InterfaceAlias InterfaceIndex AddressFamily ServerAddresses
-------------- -------------- ------------- ---------------
Ethernet 12 IPv4 {10.0.0.2, 10.0.0.3}Half of the "DNS is broken" tickets I've handled turned out to be a client pointed at the wrong resolver entirely — a stale DHCP lease, a VPN split-tunnel pushing the wrong server, or a hardcoded resolver left over from a decommissioned box.
Three Incidents That Weren't What They Looked Like
"It works on my laptop but not on the app server"
Split-horizon DNS is the usual suspect here: the same hostname resolves to a different address depending on whether the query originates inside or outside the network. A laptop on the corporate LAN gets the internal answer; a server sitting behind a different perimeter (a VPS, a colo, a cloud VPC) gets the public one — or vice versa. Query both resolvers directly from each machine and compare the actual answers, not just whether the name resolves:
# Linux / macOS
$ dig @10.0.0.2 app.internal.example.com A +short
10.20.4.15
$ dig @1.1.1.1 app.internal.example.com A +short
203.0.113.44
# Windows (PowerShell)
PS> Resolve-DnsName -Name app.internal.example.com -Type A -Server 10.0.0.2 | Select IPAddress
IPAddress
---------
10.20.4.15
PS> Resolve-DnsName -Name app.internal.example.com -Type A -Server 1.1.1.1 | Select IPAddress
IPAddress
---------
203.0.113.44
# Windows (nslookup)
C:> nslookup app.internal.example.com 10.0.0.2
Name: app.internal.example.com
Address: 10.20.4.15
C:> nslookup app.internal.example.com 1.1.1.1
Name: app.internal.example.com
Address: 203.0.113.44Same name, two different, perfectly valid answers — that's split-horizon working exactly as designed. Nine times out of ten both resolvers are "working," they're just answering a different question.
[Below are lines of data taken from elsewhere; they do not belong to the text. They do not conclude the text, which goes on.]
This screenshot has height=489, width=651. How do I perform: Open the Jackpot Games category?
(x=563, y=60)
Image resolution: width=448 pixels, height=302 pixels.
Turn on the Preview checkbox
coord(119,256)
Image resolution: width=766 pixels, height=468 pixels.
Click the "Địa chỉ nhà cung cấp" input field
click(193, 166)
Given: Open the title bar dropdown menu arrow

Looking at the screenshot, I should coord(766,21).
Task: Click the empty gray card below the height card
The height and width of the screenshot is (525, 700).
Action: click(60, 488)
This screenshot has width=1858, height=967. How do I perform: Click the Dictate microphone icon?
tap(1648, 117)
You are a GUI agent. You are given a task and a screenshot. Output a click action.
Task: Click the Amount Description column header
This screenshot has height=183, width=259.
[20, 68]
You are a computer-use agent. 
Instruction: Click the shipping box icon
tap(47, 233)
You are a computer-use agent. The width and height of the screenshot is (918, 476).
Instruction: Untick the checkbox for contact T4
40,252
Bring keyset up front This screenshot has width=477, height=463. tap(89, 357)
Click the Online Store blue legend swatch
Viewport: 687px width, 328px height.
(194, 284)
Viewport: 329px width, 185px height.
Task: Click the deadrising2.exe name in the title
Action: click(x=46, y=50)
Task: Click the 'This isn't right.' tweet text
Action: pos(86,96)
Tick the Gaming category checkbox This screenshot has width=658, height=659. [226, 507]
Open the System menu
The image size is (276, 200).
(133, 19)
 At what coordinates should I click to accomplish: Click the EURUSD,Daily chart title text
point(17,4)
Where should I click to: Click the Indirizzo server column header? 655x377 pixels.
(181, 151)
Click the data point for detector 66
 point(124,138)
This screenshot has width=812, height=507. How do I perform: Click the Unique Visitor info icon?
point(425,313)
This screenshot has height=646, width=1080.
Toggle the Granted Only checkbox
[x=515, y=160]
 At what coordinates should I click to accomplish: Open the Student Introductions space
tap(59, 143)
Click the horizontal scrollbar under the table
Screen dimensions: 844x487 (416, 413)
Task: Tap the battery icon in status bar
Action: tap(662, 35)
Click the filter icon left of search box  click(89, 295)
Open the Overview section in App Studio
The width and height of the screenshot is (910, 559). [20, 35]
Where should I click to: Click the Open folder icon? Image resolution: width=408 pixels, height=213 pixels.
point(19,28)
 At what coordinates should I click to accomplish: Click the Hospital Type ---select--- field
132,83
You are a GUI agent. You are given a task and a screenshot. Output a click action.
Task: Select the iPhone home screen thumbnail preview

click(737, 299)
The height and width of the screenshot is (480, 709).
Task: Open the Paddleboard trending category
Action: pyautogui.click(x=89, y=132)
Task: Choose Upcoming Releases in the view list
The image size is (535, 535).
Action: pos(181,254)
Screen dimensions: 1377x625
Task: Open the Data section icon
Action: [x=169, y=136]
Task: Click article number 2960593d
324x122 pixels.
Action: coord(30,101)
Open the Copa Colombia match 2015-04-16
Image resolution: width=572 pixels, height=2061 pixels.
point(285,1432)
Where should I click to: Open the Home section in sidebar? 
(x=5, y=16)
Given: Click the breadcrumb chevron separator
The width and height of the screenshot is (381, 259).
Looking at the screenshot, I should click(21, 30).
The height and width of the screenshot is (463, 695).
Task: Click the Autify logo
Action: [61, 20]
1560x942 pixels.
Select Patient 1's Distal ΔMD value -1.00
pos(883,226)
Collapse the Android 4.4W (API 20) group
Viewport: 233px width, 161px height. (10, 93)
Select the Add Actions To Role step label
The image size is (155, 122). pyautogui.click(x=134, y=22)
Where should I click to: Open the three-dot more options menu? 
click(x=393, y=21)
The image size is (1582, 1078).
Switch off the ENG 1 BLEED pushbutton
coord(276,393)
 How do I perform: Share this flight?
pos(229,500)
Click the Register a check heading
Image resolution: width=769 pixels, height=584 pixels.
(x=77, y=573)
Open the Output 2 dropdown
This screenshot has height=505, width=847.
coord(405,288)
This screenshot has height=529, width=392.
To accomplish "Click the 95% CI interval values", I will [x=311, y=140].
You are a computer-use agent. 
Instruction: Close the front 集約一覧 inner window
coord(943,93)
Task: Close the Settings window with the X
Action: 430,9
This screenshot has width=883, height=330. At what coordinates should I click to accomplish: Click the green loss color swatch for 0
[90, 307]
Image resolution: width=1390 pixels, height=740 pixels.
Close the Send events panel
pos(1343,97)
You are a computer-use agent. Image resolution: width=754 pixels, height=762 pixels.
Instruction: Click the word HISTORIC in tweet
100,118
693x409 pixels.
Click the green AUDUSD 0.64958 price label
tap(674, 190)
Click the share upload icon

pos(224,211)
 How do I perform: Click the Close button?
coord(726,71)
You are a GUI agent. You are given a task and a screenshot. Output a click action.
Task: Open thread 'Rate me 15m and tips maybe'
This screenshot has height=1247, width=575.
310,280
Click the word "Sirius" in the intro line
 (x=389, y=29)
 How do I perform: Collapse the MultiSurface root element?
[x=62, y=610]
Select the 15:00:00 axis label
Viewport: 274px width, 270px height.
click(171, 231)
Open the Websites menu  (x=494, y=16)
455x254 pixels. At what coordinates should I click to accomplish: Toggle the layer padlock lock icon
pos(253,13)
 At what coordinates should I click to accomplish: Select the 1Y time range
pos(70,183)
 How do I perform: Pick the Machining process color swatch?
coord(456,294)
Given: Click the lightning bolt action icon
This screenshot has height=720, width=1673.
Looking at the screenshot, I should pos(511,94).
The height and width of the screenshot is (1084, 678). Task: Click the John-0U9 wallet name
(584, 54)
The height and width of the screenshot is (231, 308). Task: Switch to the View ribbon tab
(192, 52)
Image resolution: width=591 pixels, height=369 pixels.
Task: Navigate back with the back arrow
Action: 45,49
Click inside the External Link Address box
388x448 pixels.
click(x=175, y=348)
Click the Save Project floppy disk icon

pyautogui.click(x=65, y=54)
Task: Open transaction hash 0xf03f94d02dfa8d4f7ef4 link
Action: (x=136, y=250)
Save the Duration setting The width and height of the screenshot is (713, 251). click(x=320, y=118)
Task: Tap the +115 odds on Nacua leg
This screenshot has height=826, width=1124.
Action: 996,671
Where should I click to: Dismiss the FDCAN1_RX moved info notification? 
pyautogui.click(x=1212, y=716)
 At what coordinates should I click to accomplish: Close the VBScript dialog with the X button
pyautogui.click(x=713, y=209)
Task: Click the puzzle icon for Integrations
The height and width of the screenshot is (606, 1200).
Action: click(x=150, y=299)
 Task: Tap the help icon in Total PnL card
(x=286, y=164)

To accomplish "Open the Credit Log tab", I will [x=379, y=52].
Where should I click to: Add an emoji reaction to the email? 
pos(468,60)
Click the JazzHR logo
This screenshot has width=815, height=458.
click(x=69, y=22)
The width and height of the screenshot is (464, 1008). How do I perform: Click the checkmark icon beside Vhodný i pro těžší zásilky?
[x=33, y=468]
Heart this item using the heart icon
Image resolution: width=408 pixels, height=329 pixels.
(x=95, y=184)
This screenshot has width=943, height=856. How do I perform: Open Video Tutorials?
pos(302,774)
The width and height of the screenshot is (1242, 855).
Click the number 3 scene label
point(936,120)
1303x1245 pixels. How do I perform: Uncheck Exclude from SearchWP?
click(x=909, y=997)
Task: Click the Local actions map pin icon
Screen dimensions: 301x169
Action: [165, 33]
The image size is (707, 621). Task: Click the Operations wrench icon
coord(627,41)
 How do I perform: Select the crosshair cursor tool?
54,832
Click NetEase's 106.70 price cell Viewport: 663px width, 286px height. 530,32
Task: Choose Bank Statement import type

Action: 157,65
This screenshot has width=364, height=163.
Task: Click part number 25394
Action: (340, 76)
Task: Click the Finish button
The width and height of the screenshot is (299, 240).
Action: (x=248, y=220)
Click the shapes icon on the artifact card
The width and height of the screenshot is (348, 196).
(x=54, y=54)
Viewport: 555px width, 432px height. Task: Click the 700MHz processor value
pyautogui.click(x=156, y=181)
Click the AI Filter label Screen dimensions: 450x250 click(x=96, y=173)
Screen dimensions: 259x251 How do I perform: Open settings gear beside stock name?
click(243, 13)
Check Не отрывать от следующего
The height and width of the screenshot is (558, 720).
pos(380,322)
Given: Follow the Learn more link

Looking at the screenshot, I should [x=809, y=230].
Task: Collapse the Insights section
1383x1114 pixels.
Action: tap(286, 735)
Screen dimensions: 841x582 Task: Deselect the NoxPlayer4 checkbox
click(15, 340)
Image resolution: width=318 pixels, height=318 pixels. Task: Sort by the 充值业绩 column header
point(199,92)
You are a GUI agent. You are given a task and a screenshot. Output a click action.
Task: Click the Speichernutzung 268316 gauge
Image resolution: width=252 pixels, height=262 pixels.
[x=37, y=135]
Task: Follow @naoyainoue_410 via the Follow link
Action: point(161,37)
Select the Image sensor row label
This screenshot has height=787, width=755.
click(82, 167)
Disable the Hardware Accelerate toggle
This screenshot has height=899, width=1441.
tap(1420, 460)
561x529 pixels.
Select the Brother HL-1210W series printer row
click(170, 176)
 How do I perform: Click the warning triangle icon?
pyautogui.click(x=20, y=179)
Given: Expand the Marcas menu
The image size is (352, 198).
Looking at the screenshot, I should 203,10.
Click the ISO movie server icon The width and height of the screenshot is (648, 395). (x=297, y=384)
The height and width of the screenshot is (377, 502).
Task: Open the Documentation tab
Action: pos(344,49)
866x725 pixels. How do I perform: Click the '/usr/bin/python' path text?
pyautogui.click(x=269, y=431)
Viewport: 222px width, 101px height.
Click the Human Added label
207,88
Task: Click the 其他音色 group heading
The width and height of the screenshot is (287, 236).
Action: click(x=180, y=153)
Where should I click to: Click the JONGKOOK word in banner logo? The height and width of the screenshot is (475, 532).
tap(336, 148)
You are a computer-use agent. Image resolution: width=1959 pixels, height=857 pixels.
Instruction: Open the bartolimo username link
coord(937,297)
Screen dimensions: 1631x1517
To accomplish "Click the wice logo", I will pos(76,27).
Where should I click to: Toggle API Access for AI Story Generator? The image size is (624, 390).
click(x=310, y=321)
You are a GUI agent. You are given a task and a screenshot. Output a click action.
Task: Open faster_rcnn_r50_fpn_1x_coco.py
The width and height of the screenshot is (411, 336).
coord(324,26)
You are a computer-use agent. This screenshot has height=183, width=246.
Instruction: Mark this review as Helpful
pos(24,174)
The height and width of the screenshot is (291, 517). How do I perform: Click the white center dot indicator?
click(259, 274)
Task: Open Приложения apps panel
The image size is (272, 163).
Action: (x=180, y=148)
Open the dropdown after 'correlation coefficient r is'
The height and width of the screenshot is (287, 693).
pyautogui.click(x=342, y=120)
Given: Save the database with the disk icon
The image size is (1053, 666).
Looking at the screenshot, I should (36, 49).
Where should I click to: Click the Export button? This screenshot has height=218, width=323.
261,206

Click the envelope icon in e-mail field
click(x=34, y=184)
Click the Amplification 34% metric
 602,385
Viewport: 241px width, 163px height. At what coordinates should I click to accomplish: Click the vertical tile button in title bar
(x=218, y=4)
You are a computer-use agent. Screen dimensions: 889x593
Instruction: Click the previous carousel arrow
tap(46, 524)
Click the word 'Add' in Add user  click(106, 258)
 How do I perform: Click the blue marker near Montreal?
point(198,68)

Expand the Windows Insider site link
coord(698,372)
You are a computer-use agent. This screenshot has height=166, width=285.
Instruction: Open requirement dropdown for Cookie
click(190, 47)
Intermittent SERVFAIL that "fixes itself" a few minutes later
This is almost always DNSSEC. A zone gets a new record added, but the RRSIG signatures over that record set weren't regenerated before the change propagated, or a key rotation missed a step. Resolvers that validate DNSSEC will reject the whole answer as bogus and return SERVFAIL, even though the record itself is technically correct. It "fixes itself" once the signing catches up or the negative cache expires.
# Linux / macOS
$ dig +dnssec example.com A
;; ->>HEADER<<- opcode: QUERY, status: SERVFAIL, id: 4821
;; flags: qr rd ra; QUERY: 1, ANSWER: 0, AUTHORITY: 0, ADDITIONAL: 1
# Windows (PowerShell - nslookup has no DNSSEC detail)
PS> Resolve-DnsName -Name example.com -Type A -DnssecOk
Resolve-DnsName : example.com : DNS server failureLook at the returned RRSIG records and validation flags for a genuine failure rather than assuming it's a transient network blip. That status: SERVFAIL with no answer, on a name that resolves fine from a non-validating resolver, is the signature of a broken signature.
Email suddenly bouncing after a provider migration
Someone updates the MX record and it looks correct within minutes. Mail still bounces for two days. The usual culprit is TTL: the old MX record was cached with a long TTL (24 hours, sometimes higher) by every mail server that has ever queried it, and each one is happily using the stale answer until its own cache expires — completely independent of when you made the change. Before any DNS cutover, drop the TTL on the record you're about to change a day or two in advance, then make the change once the short TTL has actually propagated.
Quick Reference
# Windows client cache: view / clear
C:> ipconfig /displaydns
C:> ipconfig /flushdns
# Linux (systemd-resolved): stats / clear
$ resolvectl statistics
$ resolvectl flush-caches
# Authoritative check, bypassing all caches
$ dig @<nameserver> <name> <type>
C:> nslookup <name> <nameserver>
PS> Resolve-DnsName -Name <name> -Server <nameserver> -Type <type>
# Full delegation path (no native Windows equivalent - use WSL/BIND tools)
$ dig +trace <name>
# DNSSEC validation status
$ dig +dnssec <name>
PS> Resolve-DnsName -Name <name> -Type A -DnssecOk"It's always DNS" is a running joke precisely because the failure mode is rarely the protocol itself — it's caching, delegation, or a validation chain that's one signature out of date. Diagnose the layer, not the symptom.